Command: pre/sparc-sunos5.9/segments/sh/readelf.sh
#!/usr/xpg4/bin/sh
shell=$( /usr/xpg4/bin/sed 1q \
out/sparc-sunos5.9/scanner/segment_padding/infect )
[ -x "${shell}" ] || exit 1
/usr/xpg4/bin/ls -Ll ${shell}
/opt/sfw/bin/greadelf -l ${shell} |
Output: out/sparc-sunos5.9/segments/sh/readelf
-r-xr-xr-x 2 root bin 159332 Apr 7 2002 /usr/bin/csh
Elf file type is EXEC (Executable file)
Entry point 0x17f0c
There are 6 program headers, starting at offset 52
Program Headers:
Type Offset VirtAddr PhysAddr FileSiz MemSiz Flg Align
PHDR 0x000034 0x00010034 0x00000000 0x000c0 0x000c0 R E 0
INTERP 0x000e38 0x00000000 0x00000000 0x00011 0x00000 R 0
[Requesting program interpreter: /usr/lib/ld.so.1]

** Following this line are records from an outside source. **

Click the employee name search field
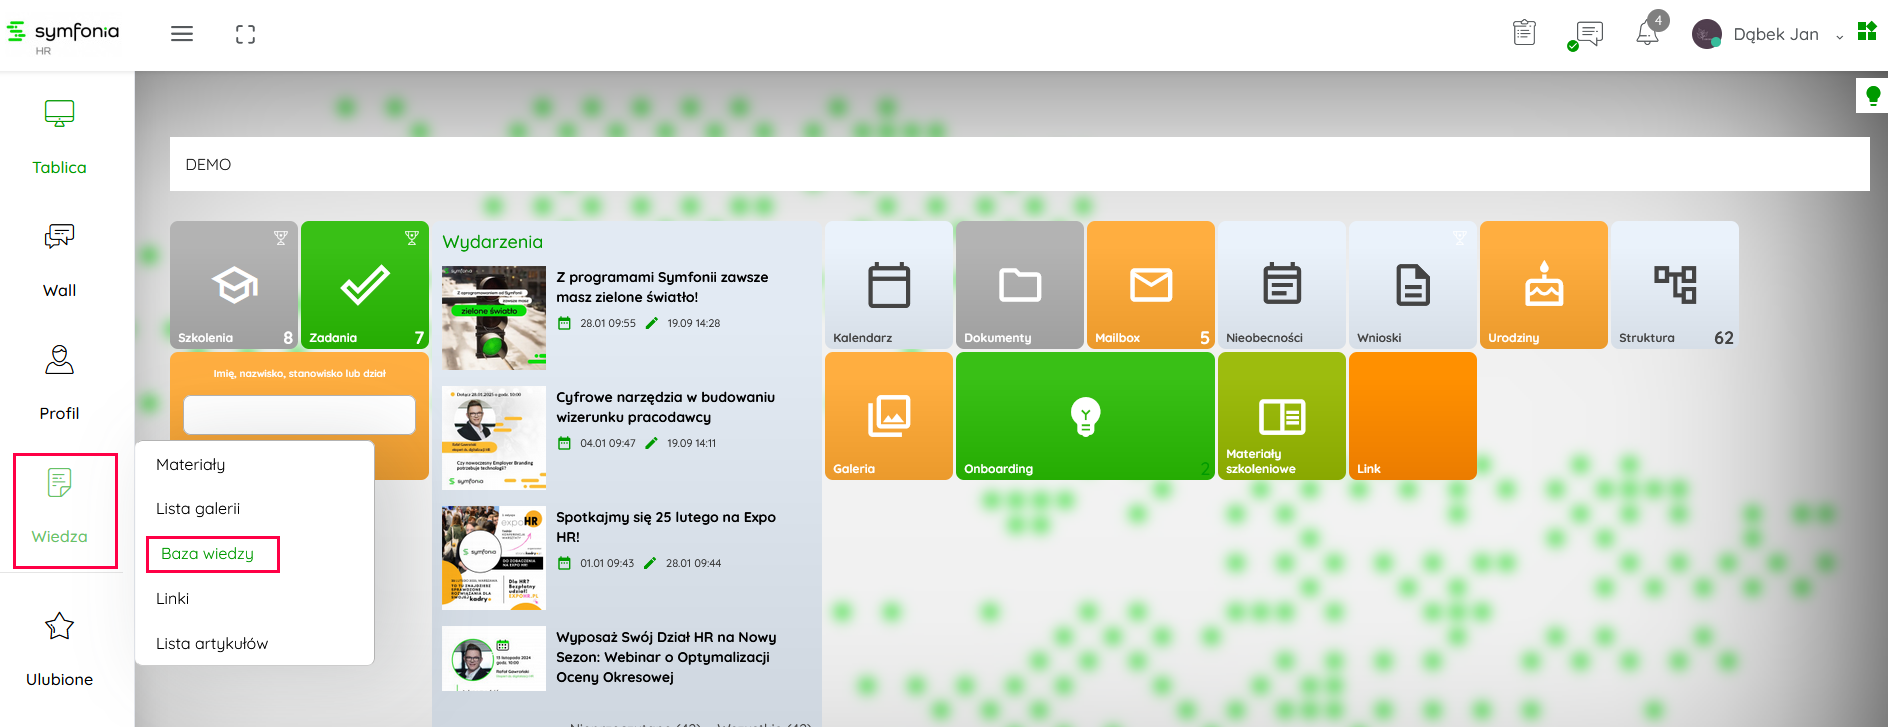This screenshot has width=1888, height=727. pos(299,415)
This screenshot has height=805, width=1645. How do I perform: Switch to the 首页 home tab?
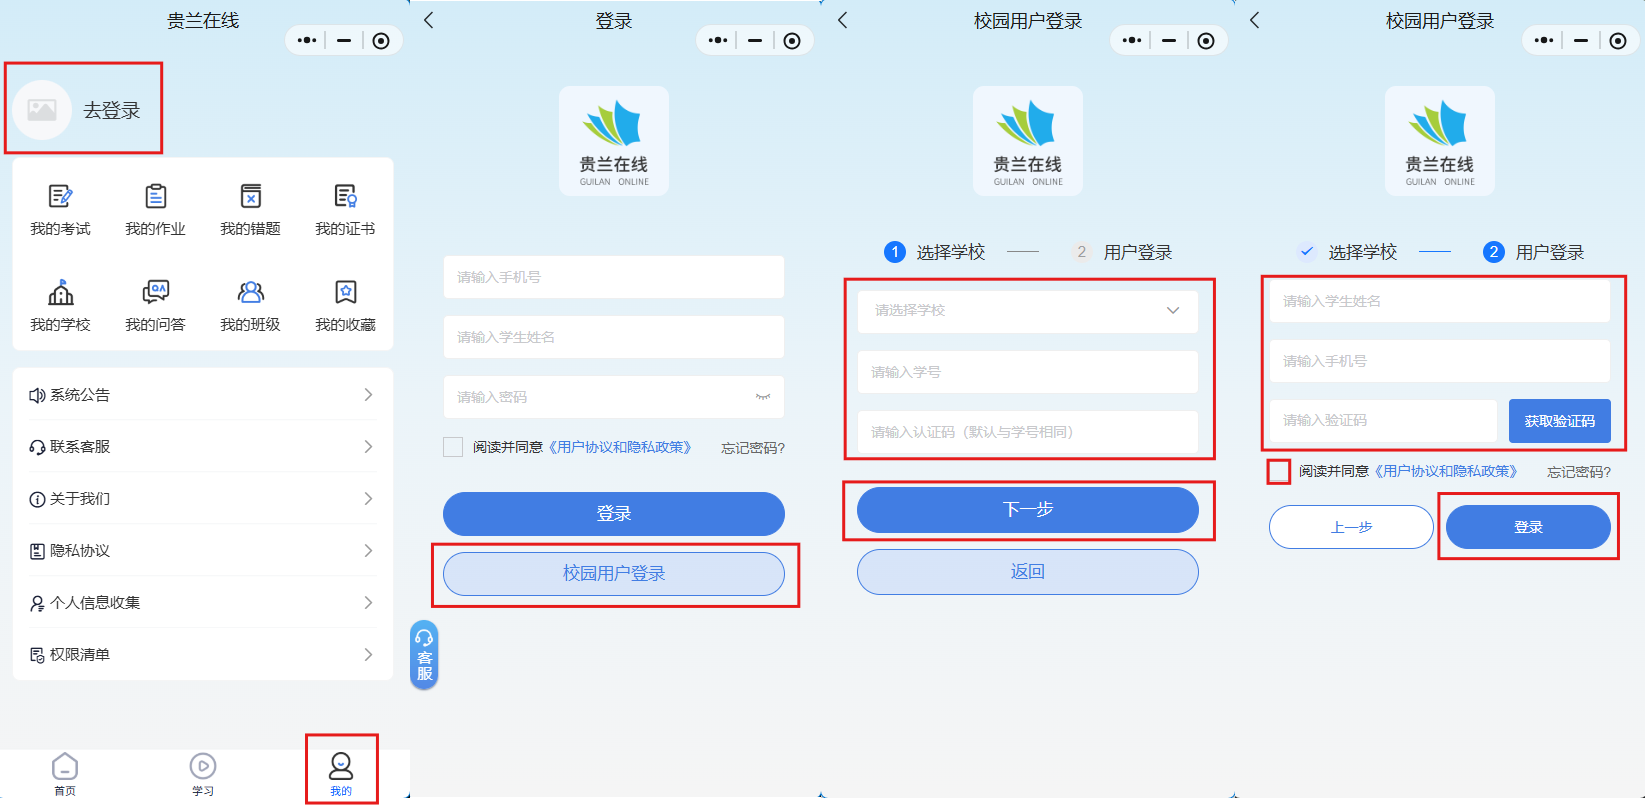65,773
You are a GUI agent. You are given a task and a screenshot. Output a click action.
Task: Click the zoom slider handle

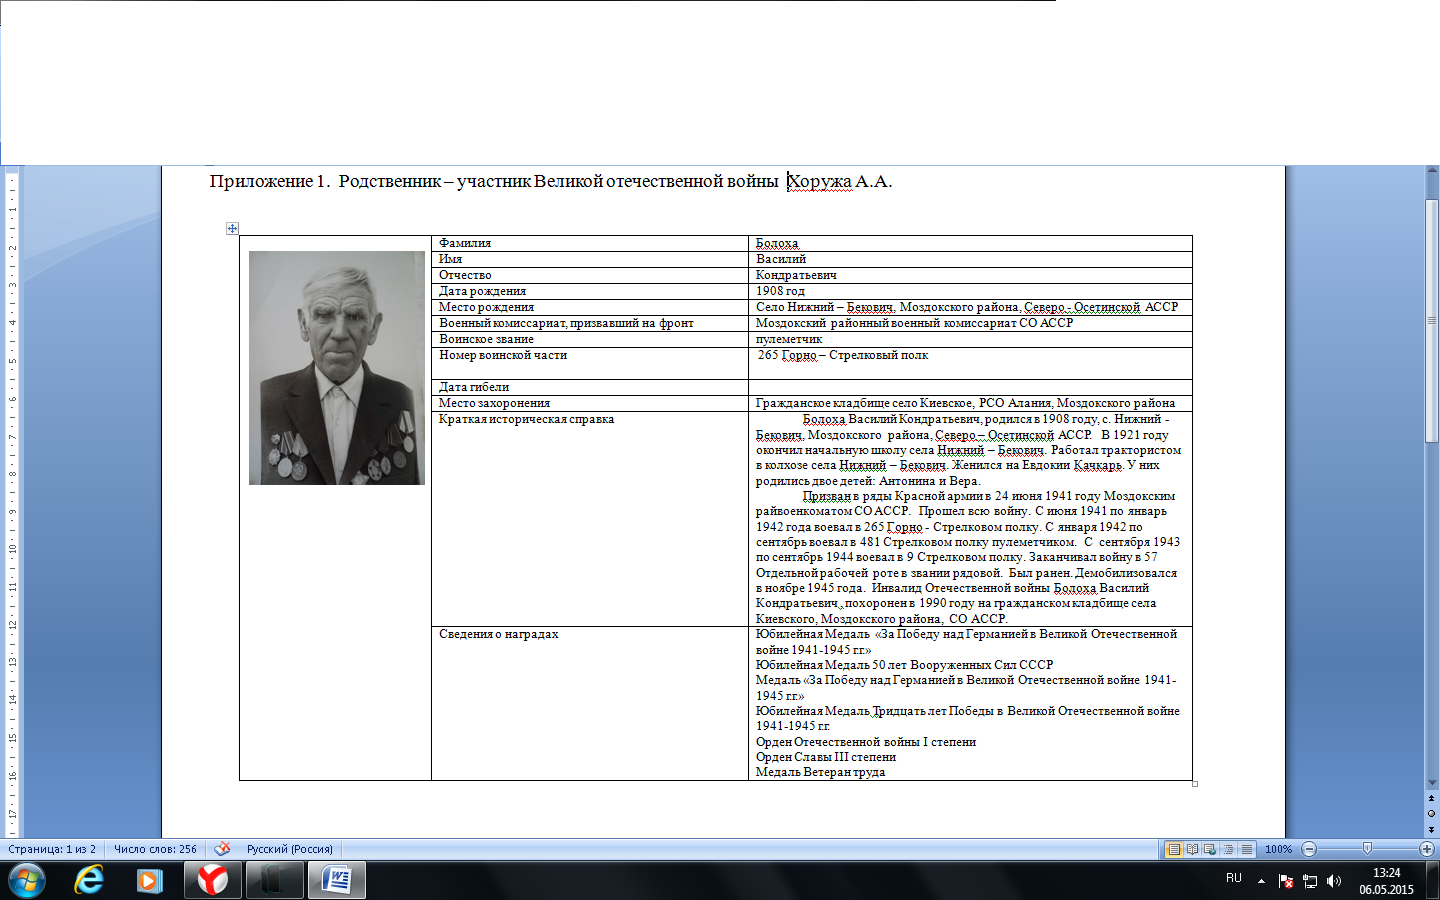[x=1367, y=849]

LOAD 0x000000 0x00010000 0x00000000 0x234a4 0x234a4 R E 0x10000
LOAD 0x024000 0x00044000 0x00000000 0x028e0 0x06238 RWE 0x10000
DYNAMIC 0x0245b4 0x000445b4 0x00000000 0x00100 0x00000 RWE 0
LOOS+ffffffb 0x000000 0x00000000 0x00000000 0x00000 0x00000 RW 0
Section to Segment mapping:
Segment Sections...
00
01
02 .SUNW_syminfo .interp .hash .dynsym .dynstr .SUNW_version .rela.ex_shared .rela.cpp_finidata .rela.data .rela.bss .rela.plt .text .init .fini .exception_ranges .rodata .rodata1
03 .got .plt .dynamic .ex_shared .cpp_finidata .data .data1 .bss
04
05 |
Looks intimidating. But then the ELF specification says that only segments of type "LOAD" are considered for execution. Since the flags of the first one include "execute" but not "write" it must be the code segment. The other one has the "write" flags set, so it must be the data segment. There is one possible deviation: On sparc-sunos most executables built by Sun feature a data segment with "execute" flag.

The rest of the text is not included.